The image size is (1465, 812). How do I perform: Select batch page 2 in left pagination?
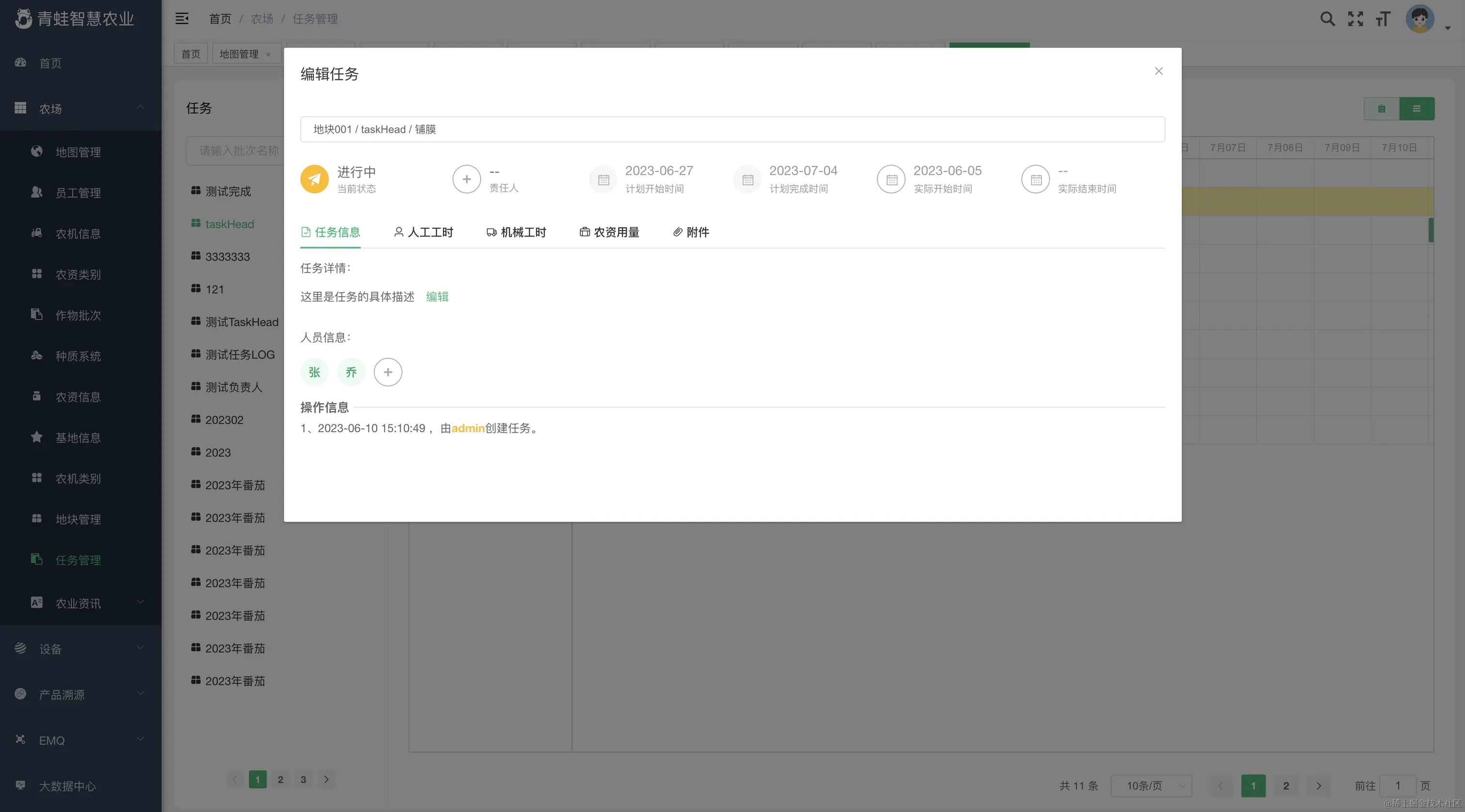pos(280,780)
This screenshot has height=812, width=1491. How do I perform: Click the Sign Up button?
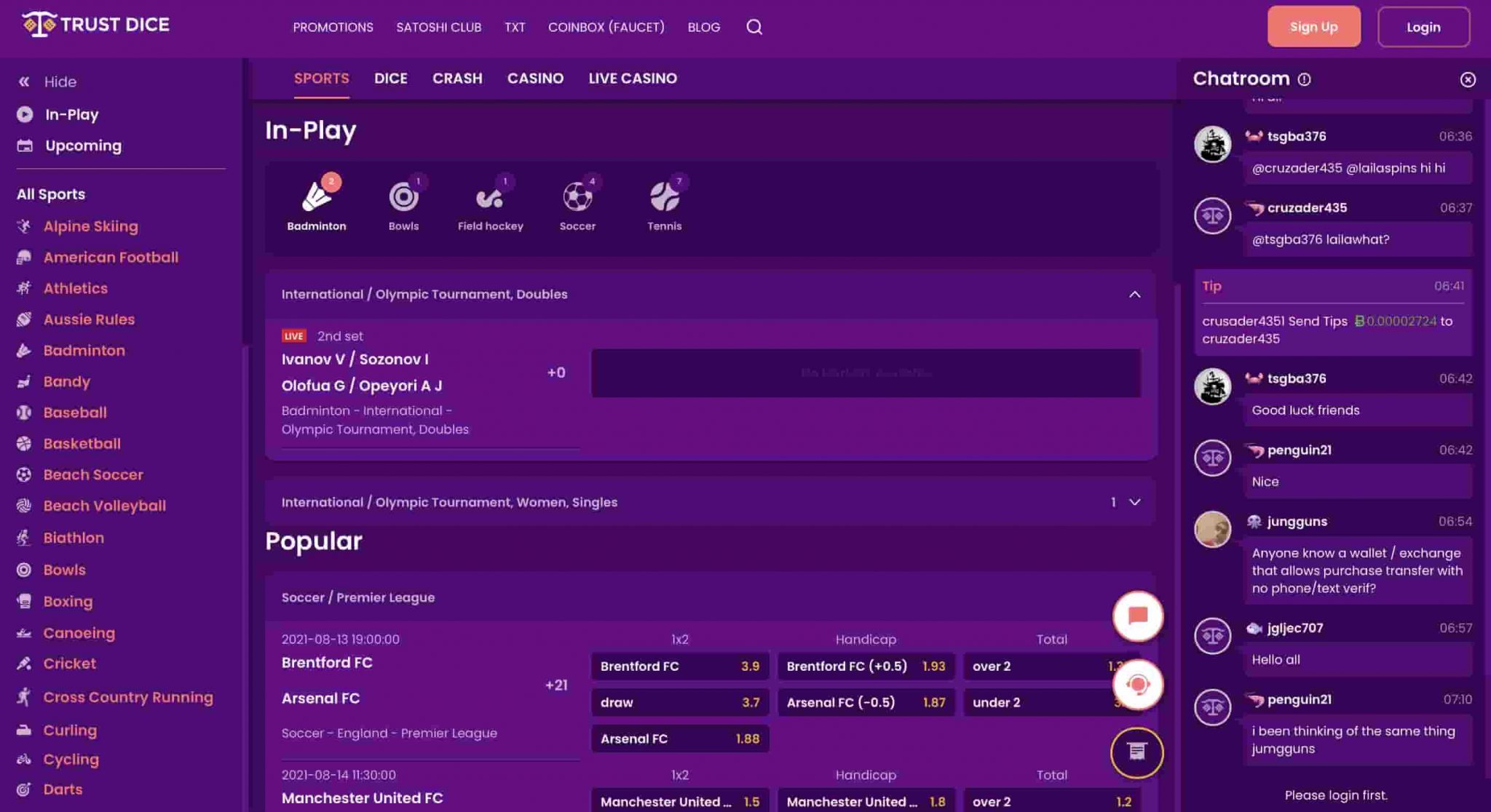pyautogui.click(x=1313, y=27)
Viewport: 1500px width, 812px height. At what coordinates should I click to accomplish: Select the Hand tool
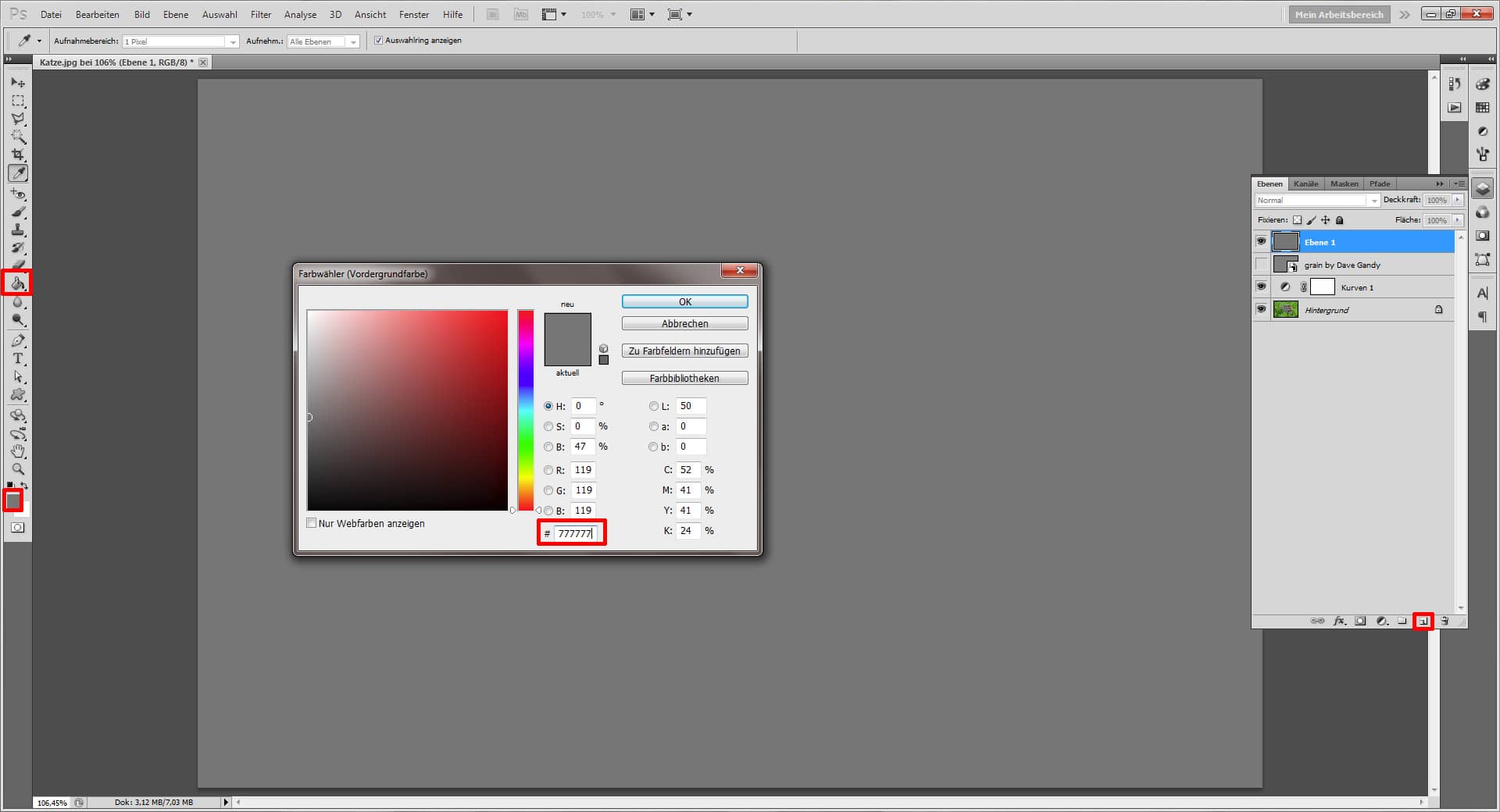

EXERCISE GOAL:
Would you print all of the material exactly as written, minus the pictures?

WRITTEN ANSWER:
The image size is (1465, 812). How do I perform: Select batch page 2 in left pagination?
pos(280,780)
This screenshot has height=812, width=1491. How do I perform: Click the Sign Up button?
pyautogui.click(x=1313, y=27)
Viewport: 1500px width, 812px height. At what coordinates should I click to accomplish: Select the Hand tool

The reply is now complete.